Don’t get me wrong. JDBC and JPA are good abstractions, but they are too low-level for our applications. What we want is an abstraction that makes our code unaware if the storage is a relational database, if JPA or JDBC is used. We want to define a dependency as having some kind of transactional storage; we don’t care about the underlying technology. It can be a no-sql Database, a file system, or a version control system: we simply do not care. We want the core of our application to be agnostic of all that.
The reasons behind this are twofold: we want our system to be easily adoptable, and we want our system to be easily tested. It is a lot easier to test our system if we have a device driver for in-memory storage. Not only does it make testing easier, it also makes our tests faster. Why don’t we want to capitalize on that?
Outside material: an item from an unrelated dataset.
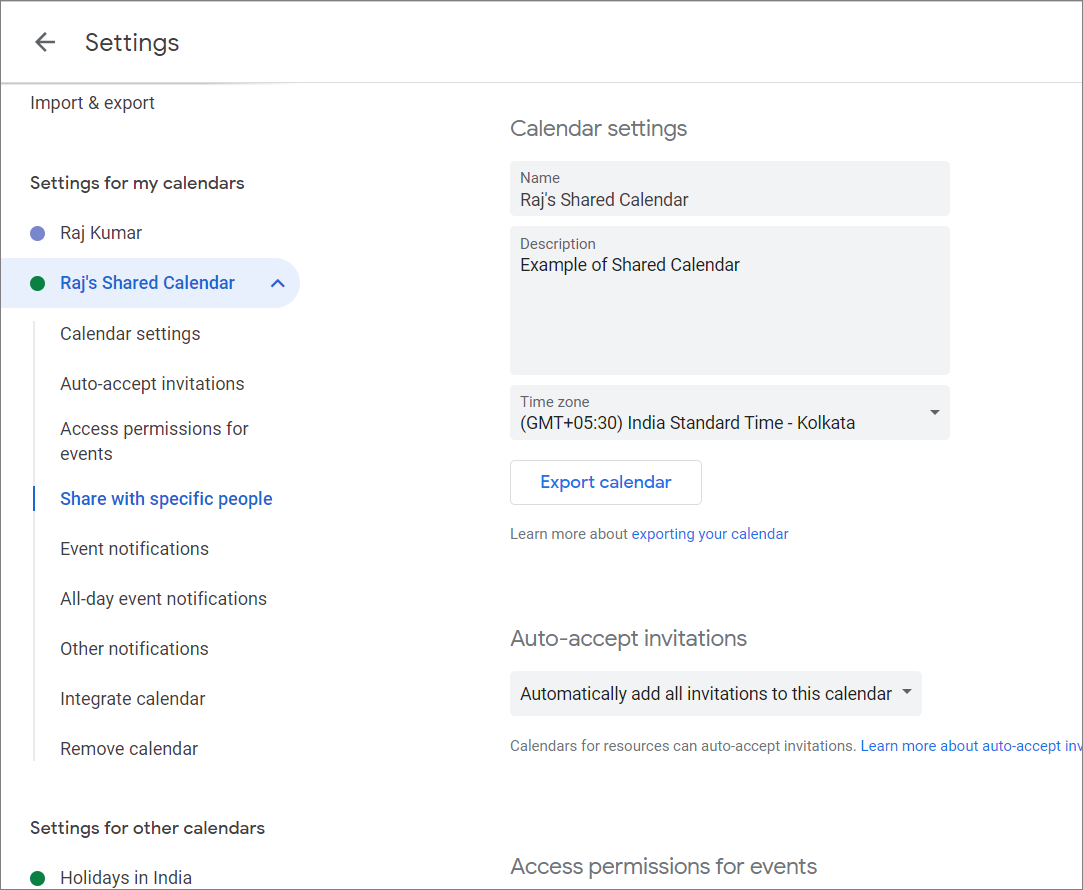Open Event notifications sidebar item

(134, 549)
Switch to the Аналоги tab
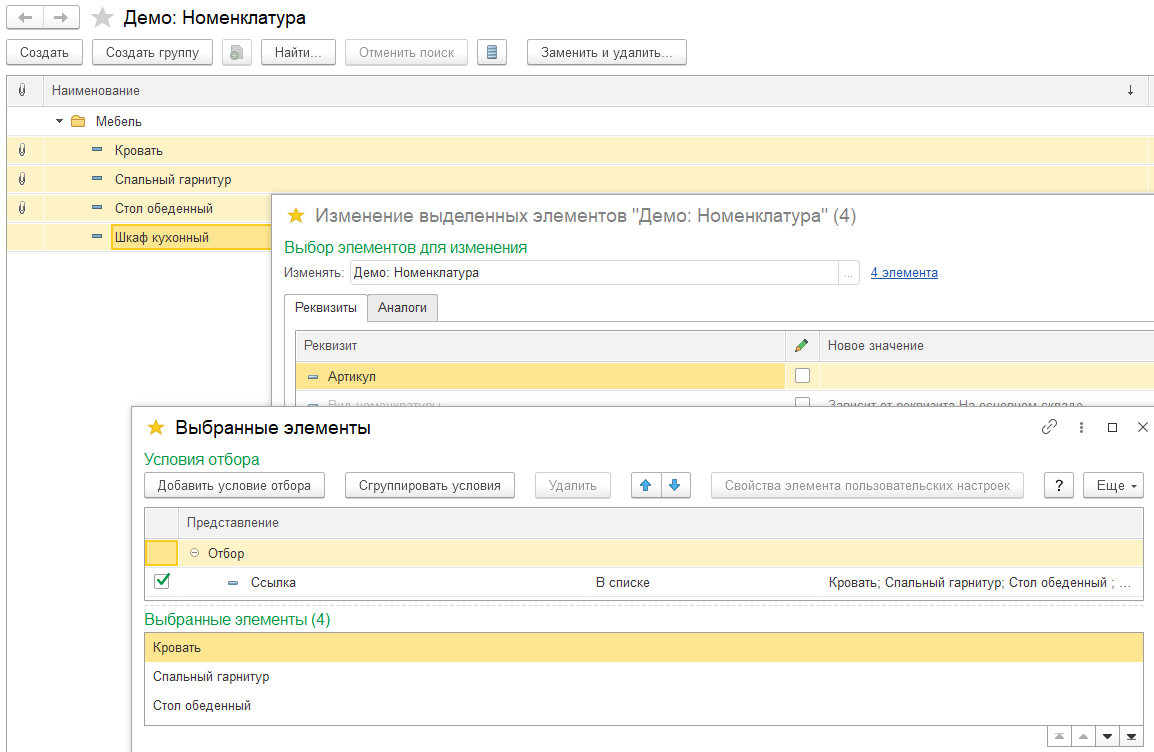Image resolution: width=1154 pixels, height=752 pixels. click(402, 308)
Dependency Inversion And Test Driven Development
One of the reasons I like test driven development, is that it forces me to think of how to test the system. It forces me to define boundaries for my modules. Those boundaries are prime spots to use Dependency Inversion. In my tests, I can assume I have some storage gateway that defines the API for my storage. To write tests and make them fast, I use an in-memory storage gateway. In production, I implement the gateway for whatever storage mechanism we want to use.
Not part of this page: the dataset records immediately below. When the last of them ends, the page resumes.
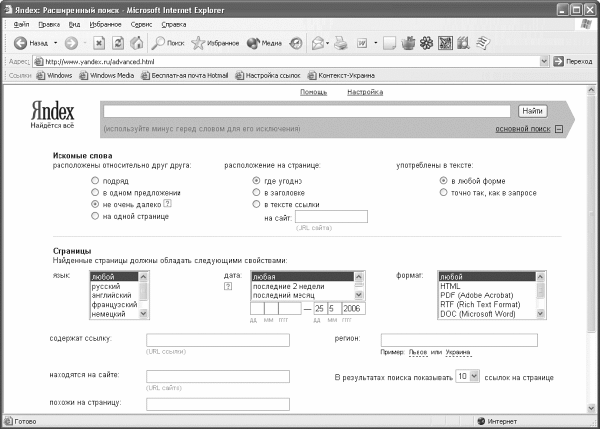The image size is (600, 429).
Task: Click the 'регион' input field
Action: [x=459, y=340]
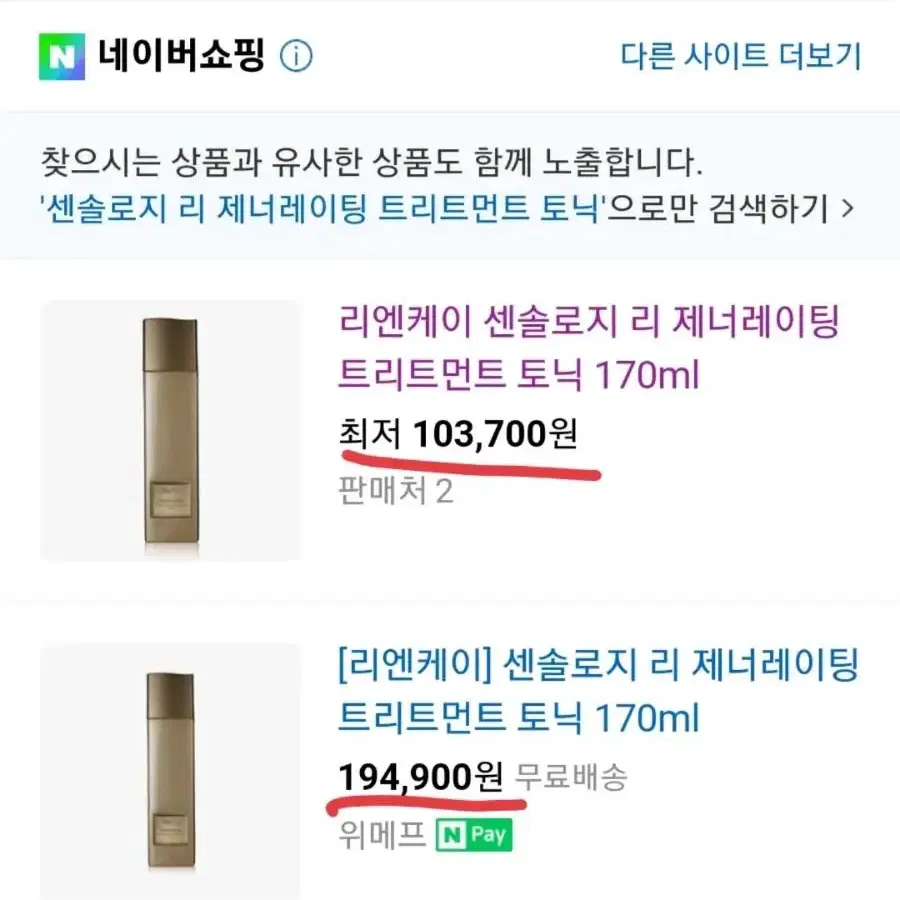Click 트리트먼트 토닉 170ml in second listing

coord(519,717)
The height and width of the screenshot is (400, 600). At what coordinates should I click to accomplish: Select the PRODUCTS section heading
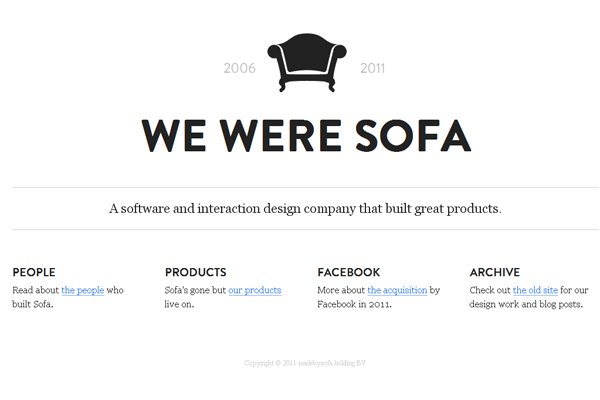[196, 272]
Yes, this is where the Dependency Inversion Principle and Test Driven Development touch the architecture of our system: they allow us to delay the decisions. It is by enabling us to delay these decisions that we can build better architectures.
Dependency Inversion And Architecture Decisions
One of the hardest lessons to learn when developing any software system is to delay decisions as much as possible. We never star by saying: let’s use a relational database, or, let’s use an object relational mapper. What we always want is to delay these decisions until we can make an informed decision, until we know more about the system.
Think about it. Do you know if your system will run on a mobile phone? Do you know if it will run in the cloud and have to support millions of users? Will it have to support versioning? All these decisions have an impact on the technology choices you make, but until we know about them, we need to delay our decisions.
You see, unless we have a time machine, we never know what new requirements our system will have. If we tie our system to a decision that is hard to change, we can get in trouble.
Imagine you are making a Wiki. Probably one of the things that comes to mind is having a relational database to store the pages. Why not? We would have transactions and other things. But then someone wants to add versioning to the wiki. How do you do that? If you delayed the decision and stuck to a simple file system, you could simply introduce a version control system like git and have versioning almost for free.
Make your life simpler
This is the kind of decision-delaying strategy that makes our lives as software developers easier. Why aren’t we leveraging them?
I believe that we have many developers who have never fully understood this technique. There have been some movements against the SOLID principles, making them look bad when they are not properly understood. We have come to believe that object oriented programming is about creating large class hierarchies, when it is quite the opposite. Our goal is to invert dependencies and have the system loosely coupled, composed of modules/objects that pass messages.
I also believe that sometimes this technique is not known, but we live in the information age. We should learn from the past and leverage their knowledge.
It is also true that in other times, we give in to the pressure to be fast, and we shoot ourselves in the foot, cut off corners and end up with a system that is hard to change.
The next time you develop code, just use your head: invert those dependencies and use the device driver technique. Not only will you make more flexible systems, but you will also make systems that are easily tested and that let you sleep at night.